BERLIN -- Germans held services around the country on Saturday to mark the annual Holocaust Memorial Day, while the country's Jewish community issued a stern warning about the danger of denying the crime in which some six million Jews were murdered.

Politicians led the way in the ceremonies at various Holocaust sites in marking the day set up to coincide with the January 27, 1945 liberation of the infamous Nazi concentration camp Auschwitz.

In Berlin, the Greens party laid a wreath at the Pulitzbruecke memorial, with party leader Claudia Roth saying, 'we are responsible for battling right-wing extremism, anti-Semitic and anti-foreigner attitudes.'...

At the Buchenwald memorial site in the state of Thueringen, state premier Dieter Althaus in his speech called for stronger efforts against right-wing extremism and anti-foreigner sentiment.
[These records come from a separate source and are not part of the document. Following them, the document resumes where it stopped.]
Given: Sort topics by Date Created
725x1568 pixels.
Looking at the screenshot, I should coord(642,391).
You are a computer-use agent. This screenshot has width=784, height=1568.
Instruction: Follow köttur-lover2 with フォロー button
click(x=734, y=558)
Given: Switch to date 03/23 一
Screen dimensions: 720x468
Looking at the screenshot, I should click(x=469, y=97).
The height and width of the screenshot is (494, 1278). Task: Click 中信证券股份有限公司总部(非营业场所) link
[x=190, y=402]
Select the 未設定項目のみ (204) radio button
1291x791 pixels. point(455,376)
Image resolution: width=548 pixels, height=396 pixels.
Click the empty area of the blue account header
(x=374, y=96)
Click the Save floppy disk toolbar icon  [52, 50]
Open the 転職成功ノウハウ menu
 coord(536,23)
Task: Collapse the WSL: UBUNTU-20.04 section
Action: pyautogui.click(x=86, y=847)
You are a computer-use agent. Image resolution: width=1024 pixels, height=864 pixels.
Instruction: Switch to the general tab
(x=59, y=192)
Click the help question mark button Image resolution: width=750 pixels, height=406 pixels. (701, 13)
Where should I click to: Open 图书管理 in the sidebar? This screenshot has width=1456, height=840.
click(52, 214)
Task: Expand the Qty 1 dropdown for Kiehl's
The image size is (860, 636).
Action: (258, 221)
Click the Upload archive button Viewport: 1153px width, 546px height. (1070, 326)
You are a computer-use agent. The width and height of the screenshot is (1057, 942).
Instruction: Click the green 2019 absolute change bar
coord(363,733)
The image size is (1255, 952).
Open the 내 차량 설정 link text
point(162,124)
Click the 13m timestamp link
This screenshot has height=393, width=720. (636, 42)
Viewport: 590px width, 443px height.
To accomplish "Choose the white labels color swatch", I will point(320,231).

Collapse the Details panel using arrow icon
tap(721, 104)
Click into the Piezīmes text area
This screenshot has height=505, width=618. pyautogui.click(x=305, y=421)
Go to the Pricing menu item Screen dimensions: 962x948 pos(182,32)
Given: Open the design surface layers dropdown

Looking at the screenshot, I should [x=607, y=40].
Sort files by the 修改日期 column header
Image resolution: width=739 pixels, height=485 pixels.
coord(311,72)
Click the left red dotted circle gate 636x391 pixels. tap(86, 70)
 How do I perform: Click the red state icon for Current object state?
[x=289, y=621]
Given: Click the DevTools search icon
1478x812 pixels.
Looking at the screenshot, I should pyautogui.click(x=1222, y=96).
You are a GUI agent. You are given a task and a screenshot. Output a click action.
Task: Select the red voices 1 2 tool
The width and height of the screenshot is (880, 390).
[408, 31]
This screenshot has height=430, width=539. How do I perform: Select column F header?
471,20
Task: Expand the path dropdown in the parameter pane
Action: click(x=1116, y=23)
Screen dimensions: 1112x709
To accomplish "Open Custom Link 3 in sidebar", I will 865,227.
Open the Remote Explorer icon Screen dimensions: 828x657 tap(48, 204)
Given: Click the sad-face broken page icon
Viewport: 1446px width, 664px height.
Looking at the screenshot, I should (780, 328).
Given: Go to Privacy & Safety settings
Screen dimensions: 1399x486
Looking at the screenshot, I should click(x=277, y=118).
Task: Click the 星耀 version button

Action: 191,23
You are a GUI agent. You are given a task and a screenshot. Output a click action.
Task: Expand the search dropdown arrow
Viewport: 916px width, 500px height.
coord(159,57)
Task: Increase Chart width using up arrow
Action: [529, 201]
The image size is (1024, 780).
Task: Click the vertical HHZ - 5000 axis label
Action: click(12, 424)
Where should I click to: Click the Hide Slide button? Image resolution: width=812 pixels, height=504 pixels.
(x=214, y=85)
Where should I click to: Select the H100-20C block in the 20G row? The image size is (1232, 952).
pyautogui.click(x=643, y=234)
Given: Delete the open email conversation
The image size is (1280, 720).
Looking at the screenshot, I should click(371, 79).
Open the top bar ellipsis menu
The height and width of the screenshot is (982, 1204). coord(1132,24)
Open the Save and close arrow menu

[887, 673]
He said this was why there should be ongoing education about the Holocaust.

At the former concentration camp site Sachsenhausen outside of Berlin, Brandenburg state Premier Matthias Platzeck urged Germany's current soldiers to visit the memorial site.

He pointed out that during World War II, a number of Wehrmacht soldiers had been held there, tortured and murdered because they had 'followed their consciences and resisted the Nazis' murderous wars.'
Read entire article at DPA (German Press Agency)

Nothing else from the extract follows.